Cela représente environ 70.000 places sur les 140.000 que compte la capitale et une superficie de 65 hectares. 



L'espace libéré par ces places doit "être dédié à d'autres usages que la voiture", explique David Belliard qui indique qu'une consultation doit être lancée cette semaine auprès des Parisiens pour déterminer ces usages. L'élu EELV a quelques idées : "végétaliser la ville pour nous adapter à l'accélération du dérèglement climatique", "rendre l'air plus respirable" ou encore "rendre l'espace public aux Parisiens qui vivent souvent dans des appartements exigus et aspirent à plus de calme". "60 % des nuisances sonores sont liées à la circulation", pointe-t-il dans le quotidien. 

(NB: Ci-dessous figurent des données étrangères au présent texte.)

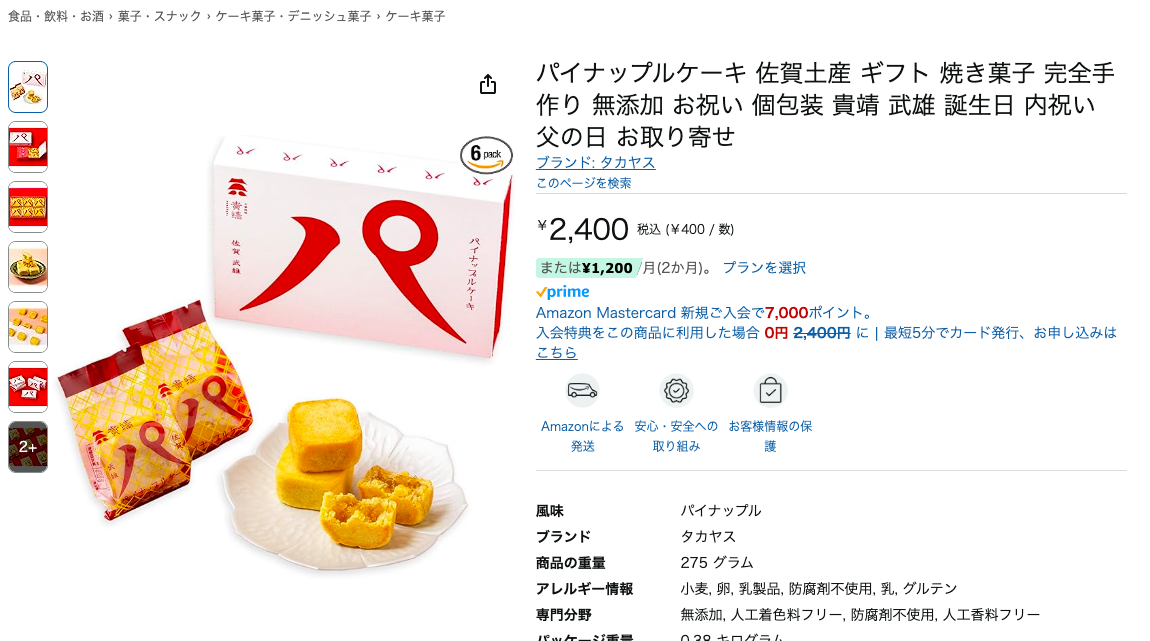Click the Amazon delivery truck icon
This screenshot has width=1150, height=641.
[x=582, y=391]
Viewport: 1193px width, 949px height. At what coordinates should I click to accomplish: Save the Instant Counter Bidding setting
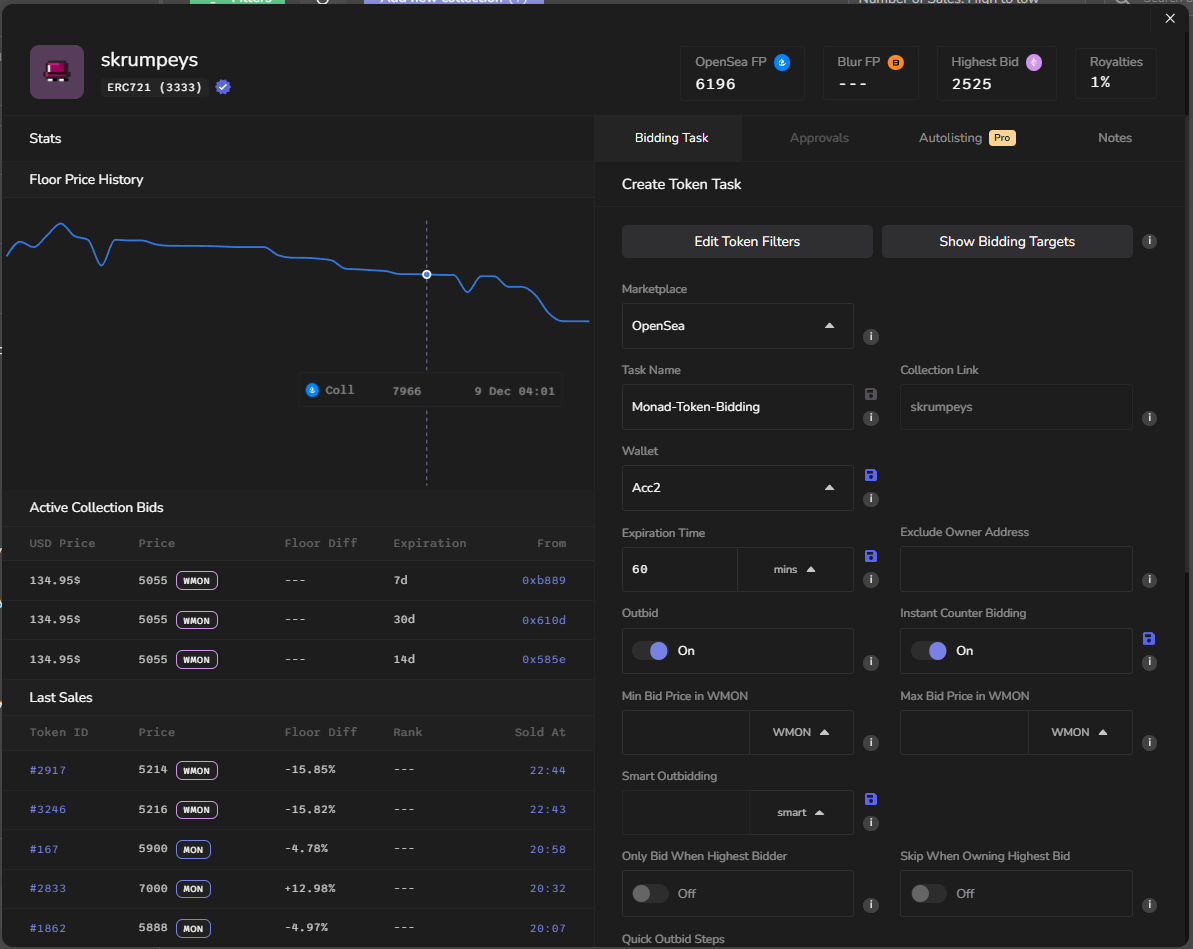1149,638
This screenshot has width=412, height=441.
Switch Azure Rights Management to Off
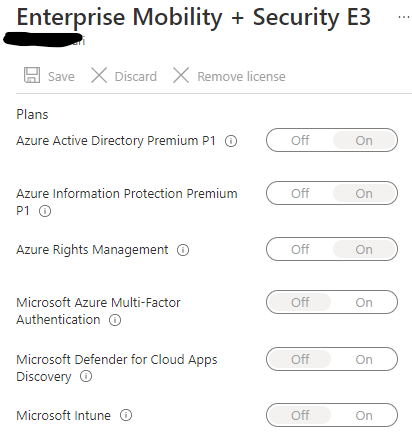pos(300,249)
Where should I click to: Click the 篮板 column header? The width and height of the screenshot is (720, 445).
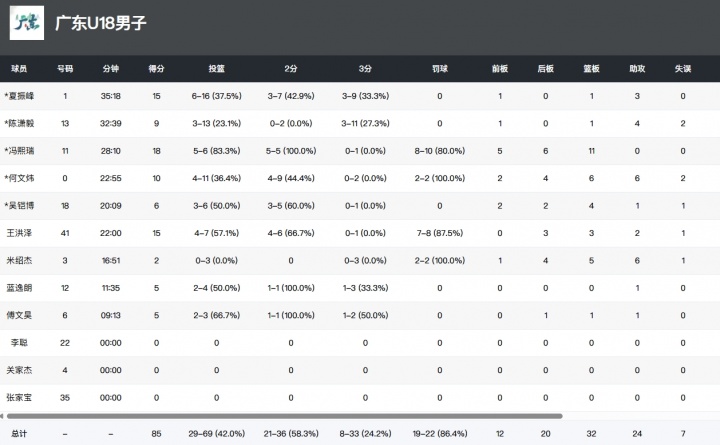591,69
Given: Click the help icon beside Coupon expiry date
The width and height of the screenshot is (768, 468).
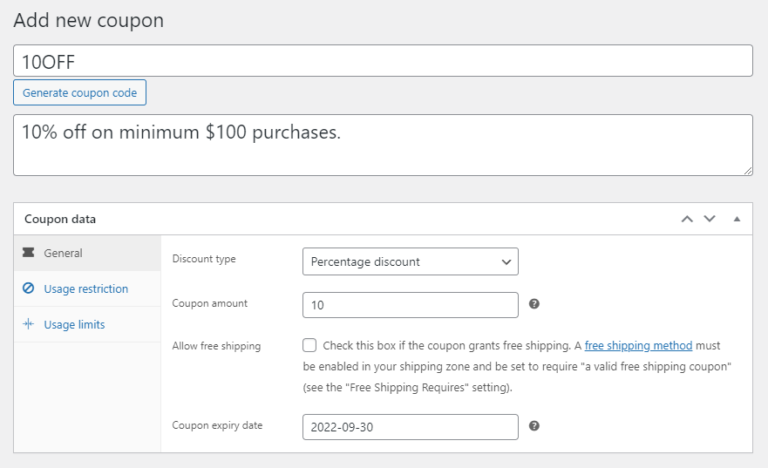Looking at the screenshot, I should coord(534,426).
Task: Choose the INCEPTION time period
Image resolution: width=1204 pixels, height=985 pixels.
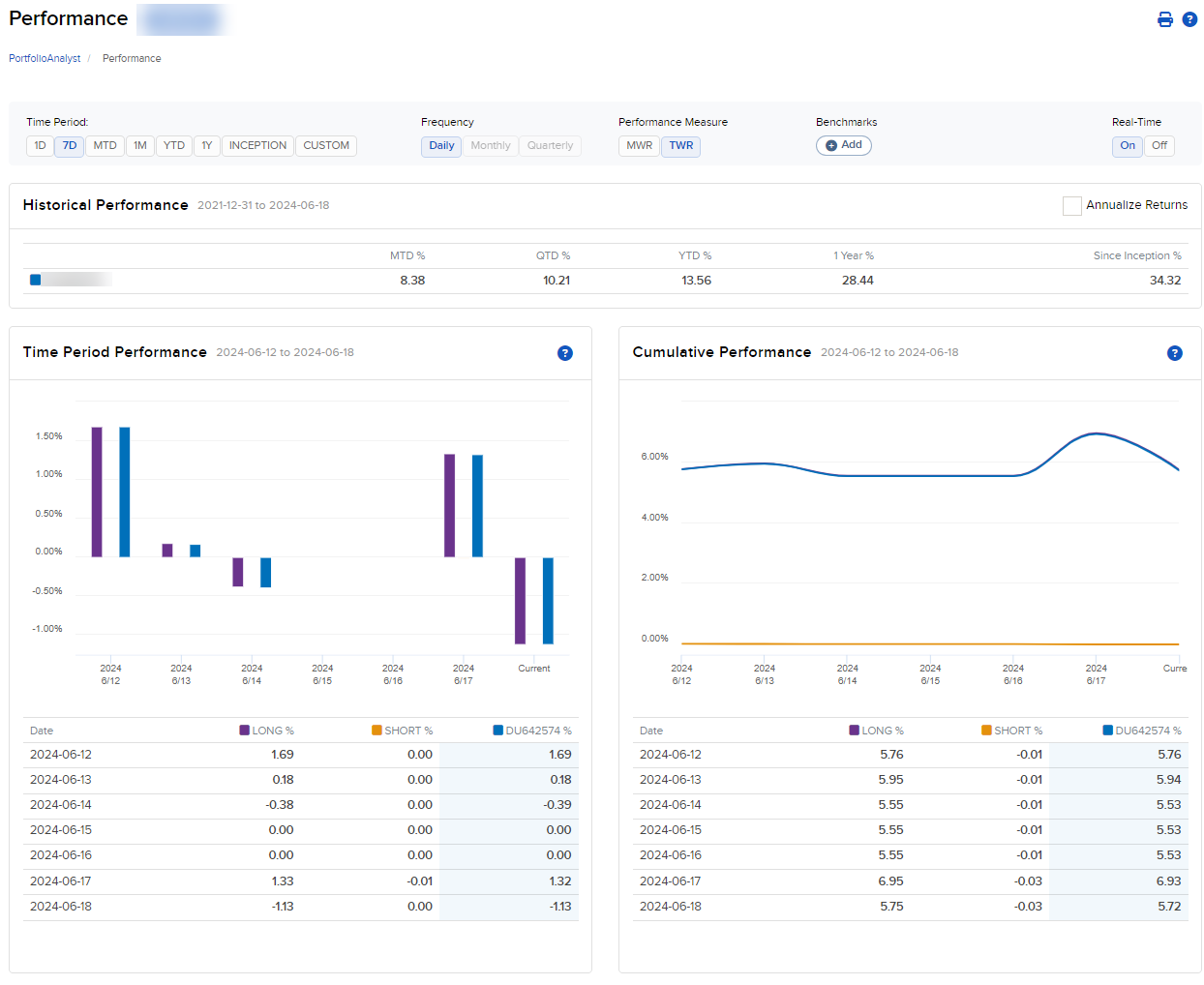Action: click(256, 145)

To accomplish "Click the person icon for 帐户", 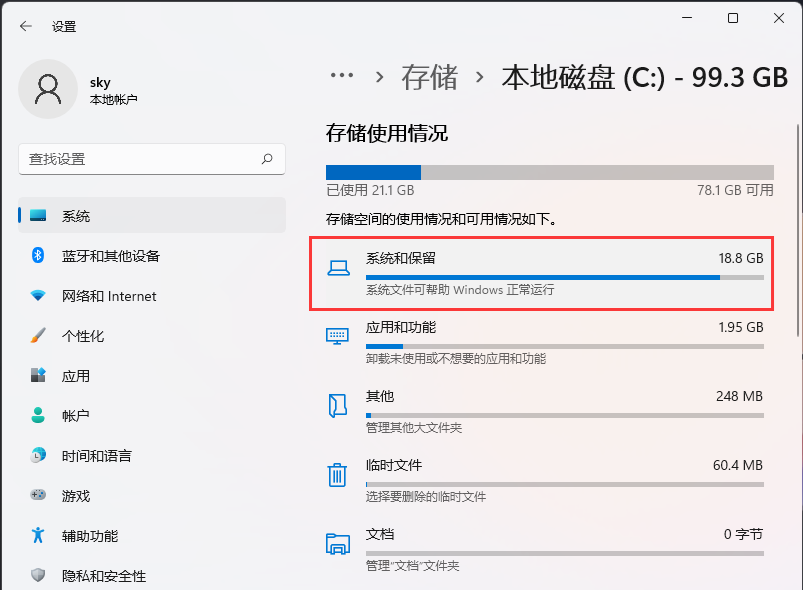I will point(37,416).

Néanmoins souligne l'adjoint aux Transports, "aucune place de stationnement dédiée aux personnes en situation de handicap ne sera supprimée" et une partie des places de stationnement seront réservées "aux professionnels qui ont besoin de leur voiture pour se déplacer". Quant aux Franciliens qui ne peuvent pas venir à Paris autrement qu'en voiture, "ils pourront se garer en sous-sol", affirme David Belliard.

De fait, la municipalité souhaite "optimiser le gisement des places (de parking) en sous-sol, cinq fois plus nombreuses que celles en surface", selon l'élu EELV. Pour cela, elle va demander aux bailleurs sociaux de dresser un état des lieux des parkings à leur charge et engager une discussion avec les gestionnaires de parkings. "Notre politique devrait contribuer à augmenter le taux d'occupation de leurs parkings. En contrepartie, j'ai bon espoir que des tarifs abordables seront proposés à une partie des clients, notamment pour le résidentiel", veut croire David Belliard. 

Dans l'opposition comme du côté de la région, les suppressions de places annoncées font grincer des dents. L'entourage de la présidente de la région Valérie Pécresse estime que "les habitants de la banlieue et les entrepreneurs subiront les conséquences sans jamais avoir été consultés". Le maire LR du 15e Philippe Goujon dénonce lui "une folie".